When you reach the line containing "Packs Oferta (1025, 478)" in the data below, begin returning lines exactly as written, and stop once the line containing "Toallas hoteleras (738, 2057)" has been returned.
[GIVEN DATA]
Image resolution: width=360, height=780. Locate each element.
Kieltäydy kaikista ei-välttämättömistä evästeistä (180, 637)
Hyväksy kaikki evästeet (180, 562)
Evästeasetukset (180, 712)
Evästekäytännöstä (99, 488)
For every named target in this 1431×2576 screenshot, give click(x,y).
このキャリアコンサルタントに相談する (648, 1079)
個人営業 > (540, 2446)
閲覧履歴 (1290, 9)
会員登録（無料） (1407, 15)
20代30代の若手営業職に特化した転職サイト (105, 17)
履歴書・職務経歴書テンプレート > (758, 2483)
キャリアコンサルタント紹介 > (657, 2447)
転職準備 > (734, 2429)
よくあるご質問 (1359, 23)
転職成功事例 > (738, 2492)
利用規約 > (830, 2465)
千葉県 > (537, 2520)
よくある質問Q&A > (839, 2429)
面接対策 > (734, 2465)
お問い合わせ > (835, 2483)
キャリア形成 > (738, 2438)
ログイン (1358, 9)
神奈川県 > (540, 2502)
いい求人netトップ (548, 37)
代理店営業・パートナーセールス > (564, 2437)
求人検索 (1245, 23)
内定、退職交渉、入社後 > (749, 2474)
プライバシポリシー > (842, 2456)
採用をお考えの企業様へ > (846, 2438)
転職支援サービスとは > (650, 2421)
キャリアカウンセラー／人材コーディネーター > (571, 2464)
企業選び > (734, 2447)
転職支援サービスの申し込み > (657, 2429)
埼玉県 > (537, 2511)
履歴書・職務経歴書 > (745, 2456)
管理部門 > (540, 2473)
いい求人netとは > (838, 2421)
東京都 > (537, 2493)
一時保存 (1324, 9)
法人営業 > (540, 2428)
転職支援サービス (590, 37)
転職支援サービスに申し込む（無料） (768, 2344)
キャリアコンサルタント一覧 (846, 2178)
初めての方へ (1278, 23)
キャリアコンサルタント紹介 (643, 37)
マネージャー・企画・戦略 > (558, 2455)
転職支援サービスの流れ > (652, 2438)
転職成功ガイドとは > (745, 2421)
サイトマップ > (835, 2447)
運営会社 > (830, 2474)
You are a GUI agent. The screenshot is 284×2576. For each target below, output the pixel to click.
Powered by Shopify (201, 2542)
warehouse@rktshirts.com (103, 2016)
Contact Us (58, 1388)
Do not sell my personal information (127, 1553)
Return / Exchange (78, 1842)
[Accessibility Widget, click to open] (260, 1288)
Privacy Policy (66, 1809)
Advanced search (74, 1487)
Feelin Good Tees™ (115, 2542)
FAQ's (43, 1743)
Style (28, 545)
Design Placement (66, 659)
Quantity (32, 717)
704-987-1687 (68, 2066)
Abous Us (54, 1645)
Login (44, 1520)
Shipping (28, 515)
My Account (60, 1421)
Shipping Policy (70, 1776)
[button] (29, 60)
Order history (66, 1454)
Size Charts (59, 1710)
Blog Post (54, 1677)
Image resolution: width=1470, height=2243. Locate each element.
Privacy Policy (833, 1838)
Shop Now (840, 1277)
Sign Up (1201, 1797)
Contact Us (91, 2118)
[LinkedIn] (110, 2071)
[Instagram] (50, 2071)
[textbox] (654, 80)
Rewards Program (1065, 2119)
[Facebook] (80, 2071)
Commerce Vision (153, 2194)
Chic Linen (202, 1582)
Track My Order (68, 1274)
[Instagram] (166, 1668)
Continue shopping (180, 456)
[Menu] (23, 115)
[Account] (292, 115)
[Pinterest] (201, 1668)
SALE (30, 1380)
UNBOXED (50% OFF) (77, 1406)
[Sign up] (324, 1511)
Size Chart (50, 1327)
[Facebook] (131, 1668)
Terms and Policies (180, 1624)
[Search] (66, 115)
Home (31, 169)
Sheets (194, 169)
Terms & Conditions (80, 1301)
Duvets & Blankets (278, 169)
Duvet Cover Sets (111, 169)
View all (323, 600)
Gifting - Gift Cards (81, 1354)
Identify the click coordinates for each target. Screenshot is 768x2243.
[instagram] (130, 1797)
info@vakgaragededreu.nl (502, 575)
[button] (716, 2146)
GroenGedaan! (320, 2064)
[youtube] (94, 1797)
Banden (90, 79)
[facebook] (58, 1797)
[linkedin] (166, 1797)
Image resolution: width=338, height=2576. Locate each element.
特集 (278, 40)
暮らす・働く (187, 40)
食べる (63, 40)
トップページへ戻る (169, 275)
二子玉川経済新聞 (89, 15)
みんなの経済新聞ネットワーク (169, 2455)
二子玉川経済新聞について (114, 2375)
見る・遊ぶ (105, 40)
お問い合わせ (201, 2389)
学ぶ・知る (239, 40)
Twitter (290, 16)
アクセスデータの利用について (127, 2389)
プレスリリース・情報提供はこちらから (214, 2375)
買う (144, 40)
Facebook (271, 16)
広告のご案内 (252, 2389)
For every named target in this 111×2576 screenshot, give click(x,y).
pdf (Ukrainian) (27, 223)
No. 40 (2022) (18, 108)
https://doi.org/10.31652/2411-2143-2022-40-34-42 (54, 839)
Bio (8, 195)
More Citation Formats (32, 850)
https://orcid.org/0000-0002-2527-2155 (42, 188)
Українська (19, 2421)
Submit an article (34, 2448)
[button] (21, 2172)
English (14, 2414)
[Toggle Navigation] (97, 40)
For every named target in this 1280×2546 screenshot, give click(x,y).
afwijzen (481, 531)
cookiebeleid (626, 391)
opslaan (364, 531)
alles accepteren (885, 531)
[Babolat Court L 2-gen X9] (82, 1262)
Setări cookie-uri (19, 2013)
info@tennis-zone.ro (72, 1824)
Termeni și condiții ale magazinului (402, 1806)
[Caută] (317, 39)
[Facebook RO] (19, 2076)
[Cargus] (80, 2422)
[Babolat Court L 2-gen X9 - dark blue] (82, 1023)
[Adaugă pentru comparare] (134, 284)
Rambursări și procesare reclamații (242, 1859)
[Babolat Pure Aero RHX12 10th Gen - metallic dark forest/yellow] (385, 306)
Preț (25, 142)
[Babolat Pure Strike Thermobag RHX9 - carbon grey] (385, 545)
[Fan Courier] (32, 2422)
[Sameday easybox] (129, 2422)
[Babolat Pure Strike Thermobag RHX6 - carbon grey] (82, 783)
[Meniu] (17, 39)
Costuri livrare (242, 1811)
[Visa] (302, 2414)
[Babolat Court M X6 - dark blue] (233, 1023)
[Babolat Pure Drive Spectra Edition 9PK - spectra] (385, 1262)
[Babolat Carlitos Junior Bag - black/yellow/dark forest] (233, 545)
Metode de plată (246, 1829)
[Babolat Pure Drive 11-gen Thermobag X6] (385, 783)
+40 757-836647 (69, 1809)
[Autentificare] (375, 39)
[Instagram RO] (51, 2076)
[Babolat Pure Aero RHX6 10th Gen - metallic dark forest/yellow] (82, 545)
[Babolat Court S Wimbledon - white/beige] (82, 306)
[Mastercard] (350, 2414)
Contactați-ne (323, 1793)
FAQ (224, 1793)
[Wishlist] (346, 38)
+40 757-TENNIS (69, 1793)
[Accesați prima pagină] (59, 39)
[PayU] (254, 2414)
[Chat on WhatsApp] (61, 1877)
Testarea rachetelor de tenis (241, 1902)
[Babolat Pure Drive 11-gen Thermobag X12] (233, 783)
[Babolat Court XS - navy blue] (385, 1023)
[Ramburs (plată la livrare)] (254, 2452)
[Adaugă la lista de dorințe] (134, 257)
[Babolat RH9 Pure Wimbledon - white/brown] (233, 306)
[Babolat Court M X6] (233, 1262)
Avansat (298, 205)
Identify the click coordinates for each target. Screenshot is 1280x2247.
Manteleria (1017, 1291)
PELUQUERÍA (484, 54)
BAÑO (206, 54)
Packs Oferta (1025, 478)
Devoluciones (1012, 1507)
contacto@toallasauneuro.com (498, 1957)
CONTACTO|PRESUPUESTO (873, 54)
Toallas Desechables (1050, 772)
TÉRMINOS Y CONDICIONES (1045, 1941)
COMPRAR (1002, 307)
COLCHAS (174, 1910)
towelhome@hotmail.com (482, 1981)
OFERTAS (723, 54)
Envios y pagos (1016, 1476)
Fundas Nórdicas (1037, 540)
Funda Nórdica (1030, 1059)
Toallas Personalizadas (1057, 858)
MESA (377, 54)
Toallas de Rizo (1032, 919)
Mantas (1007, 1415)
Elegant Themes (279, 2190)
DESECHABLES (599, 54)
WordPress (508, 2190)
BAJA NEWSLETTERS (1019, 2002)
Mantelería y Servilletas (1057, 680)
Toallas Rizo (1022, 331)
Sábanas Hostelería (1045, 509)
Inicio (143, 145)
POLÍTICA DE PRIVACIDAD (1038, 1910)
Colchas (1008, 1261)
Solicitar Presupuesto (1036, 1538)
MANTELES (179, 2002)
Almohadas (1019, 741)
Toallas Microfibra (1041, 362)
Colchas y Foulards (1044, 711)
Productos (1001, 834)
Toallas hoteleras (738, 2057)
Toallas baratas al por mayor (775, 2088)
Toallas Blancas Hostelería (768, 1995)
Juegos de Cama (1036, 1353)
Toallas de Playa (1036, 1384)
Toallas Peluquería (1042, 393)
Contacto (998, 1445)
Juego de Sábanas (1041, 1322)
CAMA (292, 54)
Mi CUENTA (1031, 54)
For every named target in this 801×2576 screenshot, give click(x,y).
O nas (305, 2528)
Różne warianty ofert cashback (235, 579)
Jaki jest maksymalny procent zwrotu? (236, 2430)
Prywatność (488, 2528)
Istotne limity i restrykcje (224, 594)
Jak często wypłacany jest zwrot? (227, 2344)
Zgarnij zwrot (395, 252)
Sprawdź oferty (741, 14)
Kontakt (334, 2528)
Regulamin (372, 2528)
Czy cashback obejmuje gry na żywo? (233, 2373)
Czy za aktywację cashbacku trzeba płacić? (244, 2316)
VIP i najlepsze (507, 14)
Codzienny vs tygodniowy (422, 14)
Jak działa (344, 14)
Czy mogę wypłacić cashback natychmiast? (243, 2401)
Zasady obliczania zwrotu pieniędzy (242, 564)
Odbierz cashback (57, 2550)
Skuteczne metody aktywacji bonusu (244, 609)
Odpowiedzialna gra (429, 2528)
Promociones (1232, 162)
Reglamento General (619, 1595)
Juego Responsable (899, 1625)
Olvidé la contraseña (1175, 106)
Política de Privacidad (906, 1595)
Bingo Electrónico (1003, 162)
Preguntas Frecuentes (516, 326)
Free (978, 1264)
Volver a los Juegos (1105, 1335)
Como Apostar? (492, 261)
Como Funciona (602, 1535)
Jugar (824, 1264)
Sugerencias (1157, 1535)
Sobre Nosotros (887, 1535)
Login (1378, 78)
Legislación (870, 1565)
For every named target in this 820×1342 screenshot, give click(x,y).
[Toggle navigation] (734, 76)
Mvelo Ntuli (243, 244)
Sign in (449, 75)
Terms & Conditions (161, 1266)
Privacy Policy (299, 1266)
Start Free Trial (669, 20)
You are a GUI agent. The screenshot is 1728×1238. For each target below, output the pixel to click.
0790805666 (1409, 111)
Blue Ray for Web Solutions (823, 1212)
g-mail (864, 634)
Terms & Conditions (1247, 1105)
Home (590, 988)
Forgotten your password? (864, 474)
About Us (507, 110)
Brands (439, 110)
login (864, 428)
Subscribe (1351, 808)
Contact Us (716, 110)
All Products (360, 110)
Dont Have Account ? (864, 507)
[/GIVEN DATA]
TASK OUTPUT:
Packs Oferta (1025, 478)
Devoluciones (1012, 1507)
contacto@toallasauneuro.com (498, 1957)
CONTACTO|PRESUPUESTO (873, 54)
Toallas Desechables (1050, 772)
TÉRMINOS Y CONDICIONES (1045, 1941)
COMPRAR (1002, 307)
COLCHAS (174, 1910)
towelhome@hotmail.com (482, 1981)
OFERTAS (723, 54)
Envios y pagos (1016, 1476)
Fundas Nórdicas (1037, 540)
Funda Nórdica (1030, 1059)
Toallas Personalizadas (1057, 858)
MESA (377, 54)
Toallas de Rizo (1032, 919)
Mantas (1007, 1415)
Elegant Themes (279, 2190)
DESECHABLES (599, 54)
WordPress (508, 2190)
BAJA NEWSLETTERS (1019, 2002)
Mantelería y Servilletas (1057, 680)
Toallas Rizo (1022, 331)
Sábanas Hostelería (1045, 509)
Inicio (143, 145)
POLÍTICA DE PRIVACIDAD (1038, 1910)
Colchas (1008, 1261)
Solicitar Presupuesto (1036, 1538)
MANTELES (179, 2002)
Almohadas (1019, 741)
Toallas Microfibra (1041, 362)
Colchas y Foulards (1044, 711)
Productos (1001, 834)
Toallas hoteleras (738, 2057)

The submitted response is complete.